Considerations about the tech stack and architecture

Might there’s be some standard work-around or best-practice for that too?

There’s what’s called Universal React – for which there are several implementations, “Razzle” et al. – could that be relevant?

Am I wrong to imagine that it is widely used on public web sites now – which, proves there are no remaining technological barriers?

Yes but then there are those two realms again – i.e. front-end and back-end – which you cited above as objectionable.

I’ve done that in the past using ASP.NET and JavaScript – but I did find it neater and simpler though, to have one source code realm, with React – so the code which updates the DOM is the same language (e.g. TypeScript), and the same library (React), and the same data types, as is used to create the DOM in the first place.


That might be the core of it.

Now quoting from another thread, Marc wrote …

… do you know what that means?

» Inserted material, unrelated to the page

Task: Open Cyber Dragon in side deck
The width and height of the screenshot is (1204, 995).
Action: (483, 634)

Especially “lasts” and “better”?

I imagine some of that is project governance and community relations – so not part of the software implementation itself – but are those, also, “non-functional requirements” for the software?

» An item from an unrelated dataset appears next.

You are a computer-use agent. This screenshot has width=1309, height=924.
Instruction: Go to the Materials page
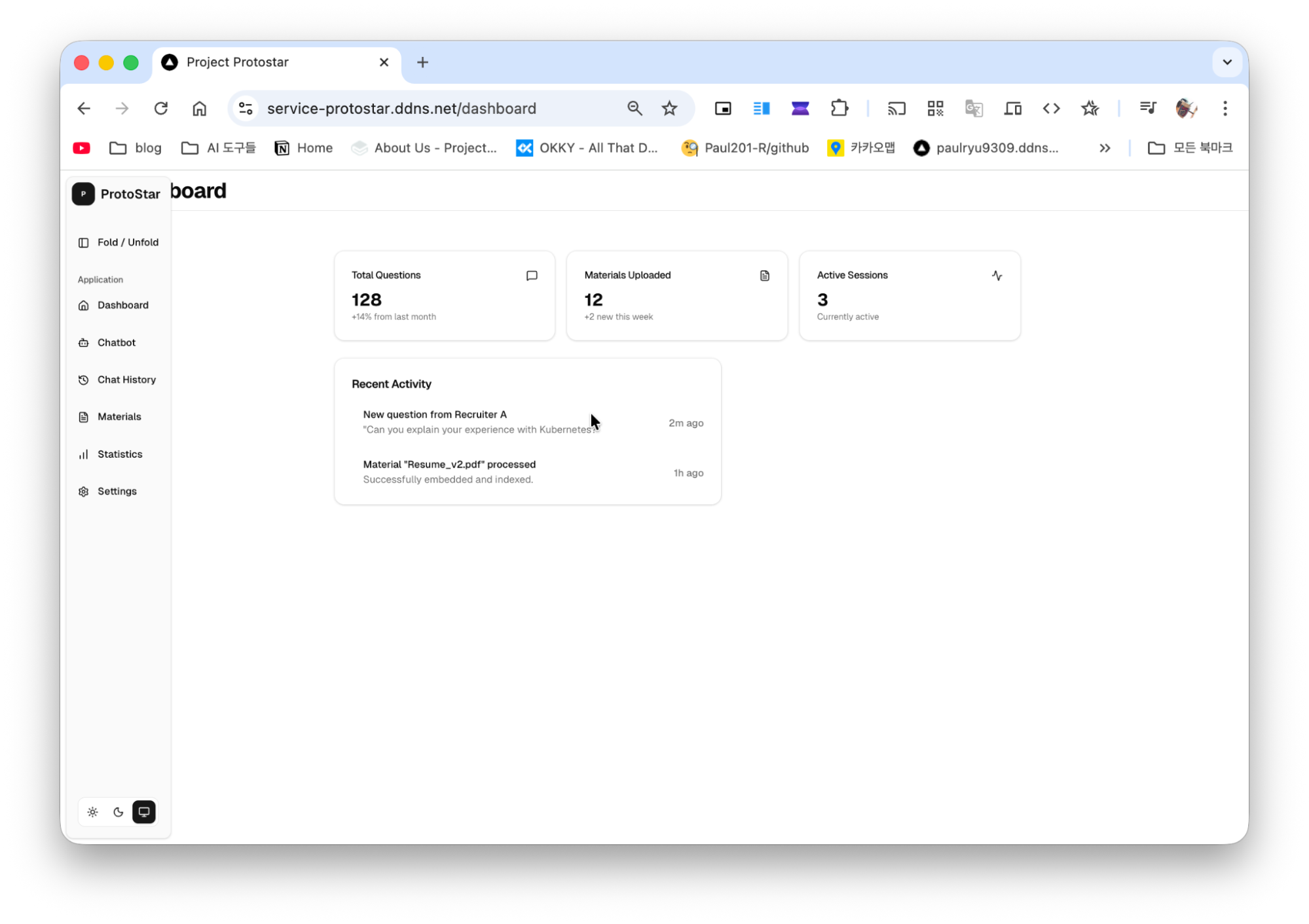(x=119, y=416)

How does that affect the implementation?

Choosing the stack which everyone knows means you’ll be biased towards using the stack which people started using 10 years ago.

My theory is that the newer stack has become popular for some good reason – and yet it’s not so new as to be bleeding edge – and maybe it’s time to adopt it for some competitive advantage.

Writing for ASP seems to me more like driving a juggernaut than a sports car – oh it is feasible alright – not sure it’s the right size though.

Could it be that choosing it is a case of Nobody Ever Got Fired For Buying Microsoft? Which, 30 years ago was “Nobody Ever Got Fired For Buying IBM” (mainframes)?

I mean, Ok, you have to pick something, and any decision is better than none.

Apart from that, though, I don’t know why people think it’s the better decision – I guess I know ASP pretty well and only beginning to work with non-MS stacks – but there seems to be much less boilerplate to it, so it’s more expressive and flexible and productive – even though I was learning the React-related tooling and designing with it for the first time.

So I don’t really get the decision – why people assert confidently that ASP is the right choice for this project. Yes the MS stack was good enough was SE was first written. Is that (emulating that design choice) what you’re doing? What does “decided that we will build something that is different in that it lasts” and “we want to do better” mean, then? And if you want to compete, then, don’t you want a technological advantage (if there is one)? I’d like to know that – i.e. to share the vision.